Dia: novembro 15, 2008
O primeiro dia
Meu apartamento é muito engraçado. Não tem parede entre a cozinha e a sala, não tem box no banheiro (um banho de ducha equivale a um dilúvio), não tem fogão, não tem mesa nem espelho. Nenhum espelho. Saio do chuveiro e só deus sabe o estado do meu penteado.
Ainda assim (e talvez por causa disso tudo), entrei de manhã cedo e ainda não consigo sair daqui de dentro. Por mim, nem sairia. Não consigo me mover. São oito da noite. Logo no primeiro dia de mudança, ganhei um lar. Eu fico. Digam ao povo que fico.

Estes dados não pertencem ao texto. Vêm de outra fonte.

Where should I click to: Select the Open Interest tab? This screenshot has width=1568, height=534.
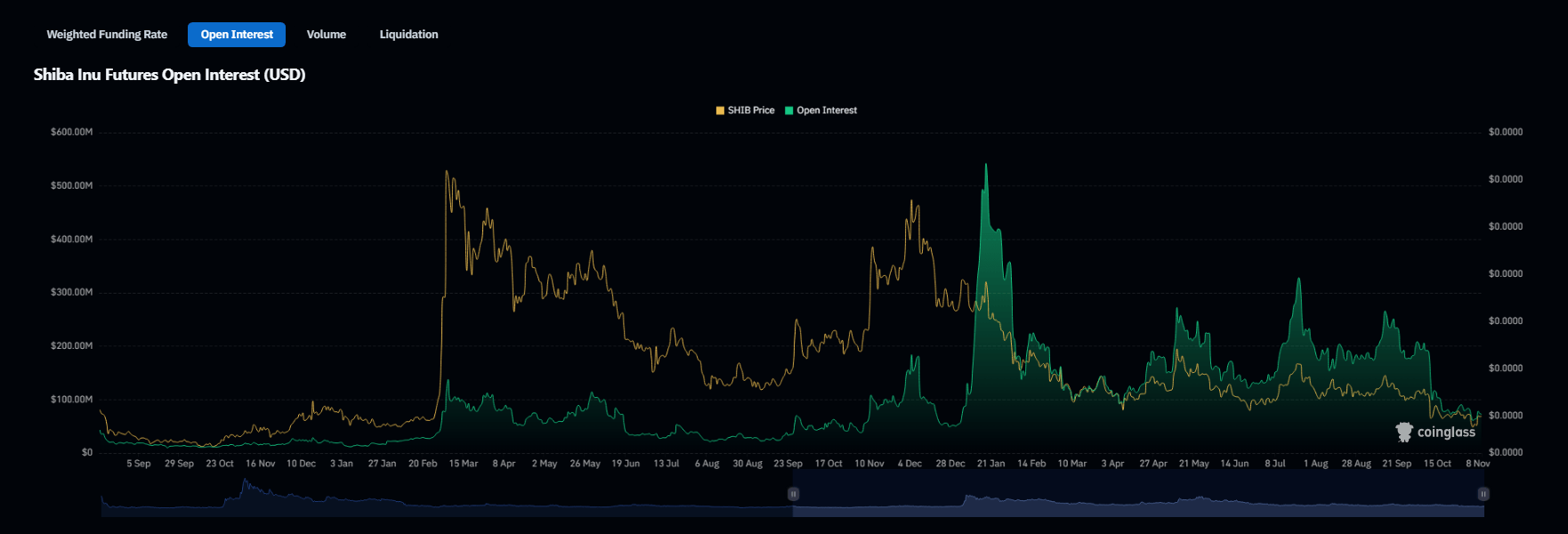point(237,35)
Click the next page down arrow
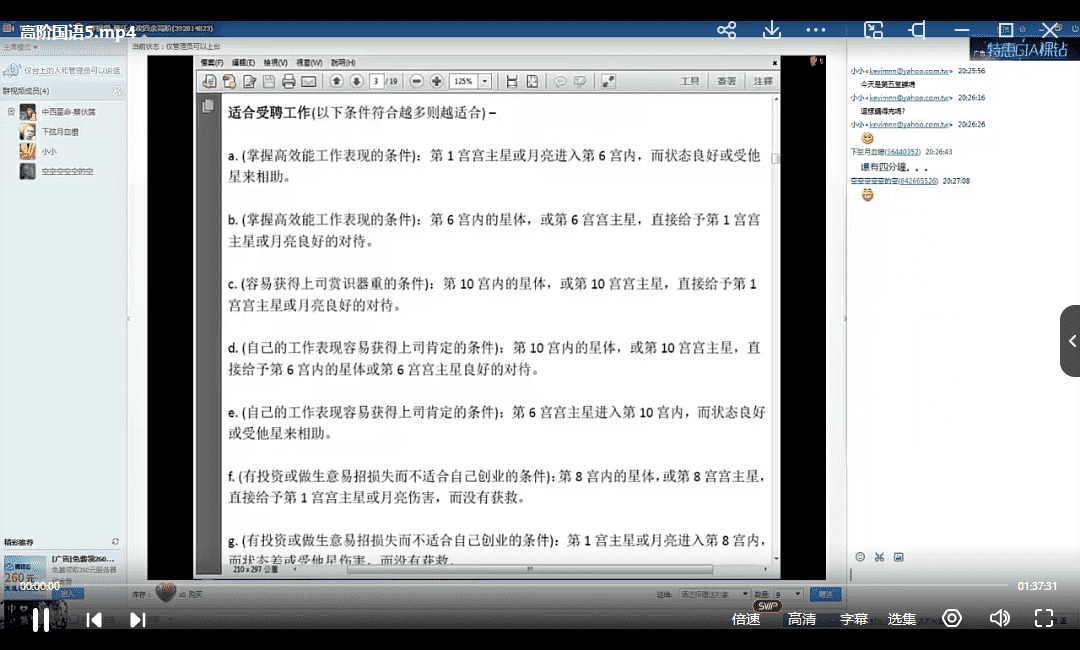 click(355, 81)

Escrevo isso ainda impressionado, maravilhado com a forma como este apartamentozinho esquisito me ganhou. Foi no fim da tarde, por volta das 17h. Antes disso, nada ia bem. Eu estava no inferno. E um inferno econômico – que, descobri, é o pior tipo de apocalipse.

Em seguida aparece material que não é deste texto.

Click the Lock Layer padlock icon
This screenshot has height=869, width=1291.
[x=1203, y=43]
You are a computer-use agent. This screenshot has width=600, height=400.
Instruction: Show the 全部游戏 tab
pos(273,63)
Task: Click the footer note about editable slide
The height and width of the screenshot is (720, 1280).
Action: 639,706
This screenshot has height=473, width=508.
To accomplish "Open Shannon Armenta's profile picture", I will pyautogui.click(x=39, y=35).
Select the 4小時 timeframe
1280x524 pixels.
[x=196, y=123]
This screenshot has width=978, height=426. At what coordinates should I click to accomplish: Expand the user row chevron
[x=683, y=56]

Parecia até piada. No mesmo dia, descobri que meu cartão de débito novo ficaria pronto em nada menos que um mês (enquanto isso, tento me acostumar com os avisos de erro de leitura nos caixas eletrônicos), que a revisão do carro sairia por uma soma desesperadora, que o seguro do automóvel vence segunda-feira e que (notem como a coisa só piora) uma escrivaninha mais ou menos decente sai por uns R$ 700. Decidi comprar uma mesa. Uma mesa e nada mais que uma mesa.
Comecei o sábado às voltas com a necessidade de organizar os trabalhos da rapaziada do caminhão de mudança e, mais ou menos ao mesmo tempo, fazer as compras de tudo o que é essencial para o meu dia-a-dia (no tapa, acabei descobrindo o que é essencial). E isso tudo num feriado (só descobri a existência da data comemorativa ontem à noite).

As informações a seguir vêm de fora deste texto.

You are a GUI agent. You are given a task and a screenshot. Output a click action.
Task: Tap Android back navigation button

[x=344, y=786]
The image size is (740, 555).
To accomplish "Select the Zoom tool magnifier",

Durante a manhã, desejei sinceramente que o apartamento explodisse. Evaporasse. Seria uma boa desculpa para eu me livrar da decisão de morar sozinho e voltar para o chamego das asinhas dos meus pais. Pensei tanto nisso, e só nisso, que quase não dormi. Esqueci de todo o resto. Esqueci até que eu tinha um blog. Quando somei todos os meus gastos, notei que era um homem falido. Pensei em pedir desculpas para a mulher da imobiliária e desfazer o trato. “Posso assinar o contrado ao contrário?”, e era tudo o que eu queria perguntar.
Acho que foi o orgulho que me fez seguir adiante. Daí que, por volta do meio-dia, eu já estava arrumando meu novo apartamento – como quem joga as malas desejeitadamente na cama de um quarto de hotel. Desinteressado, fiz de conta que não era comigo. Aprendi todos os serviços domésticos em meia hora (algo digno de Guinness Book?). Às 13h eu estava limpando o chão com Veja, um esfregão e um pano encardido. Não sei se eu daria uma boa empregada doméstica, já que derrapei no banheiro e dei de joelho no vaso sanitário.
Quando vi a mini-montanha de caixas no meu quarto, pensei em jogar meus bens mais preciosos (i.e, CDs e DVDs) pela janela. Mas a janela é tão pequena que não serviria nem para o suicídio de um menino de três anos de idade (não que eu tenha pensado na hipótese, mas sei lá, Freud explica, talvez eu tenha me sentido imaturo e impotente como uma criança pequena, de qualquer forma a imagem do petiz suicida me veio à cabeça).
No fim da tarde, depois de ter limpado a sala, o banheiro e o corredorzinho tosco que não leva a lugar algum (mas que dá um bom escritório!), decidi ouvir música. Meu aparelho de som estava ali, jogado no chão (não há estantes por enquanto). Quer decisão mais corriqueira? Saquei meu CD-talismã e, em quinze minutos, o apartamento nasceu de novo. Era outro. Mais amplo, confortável. Meu quarto não parecia ser o quarto de outra pessoa. Não parecia um hotel. Aquela decoração banal dizia muito sobre mim.
Para aproveitar o momento, organizei com lentidão os pratos, os garfos, os copos e o abridor de garrafa. Dobrei as toalhas de banho, ajeitei o tapete da cozinha e o pano de prato. Eu precisava de tempo para entender o processo. O que havia acontecido? Acho que nada. Acho que o resultado da mudança, que parecia impossível, só ele, me mostrou que ainda posso assombrar as pessoas com grandes surpresas – no caso, a pessoa era eu.
Juro que quase caí no choro enquanto guardava o suco de laranja na geladeira (!).
Agora, aqui, neste momento, digito estes parágrafos sentado num tapete velho, apoiado na mesinha que servirá para o café da manhã, o almoço, o jantar, o jogo de baralho. Chove horrores. E é a quinta vez que ouço o mesmo CD. Não sei o que faz com que eu me sinta o homem mais realizado do mundo. Mas é isso. É só mais um sentimento engraçado que não dou conta de explicar.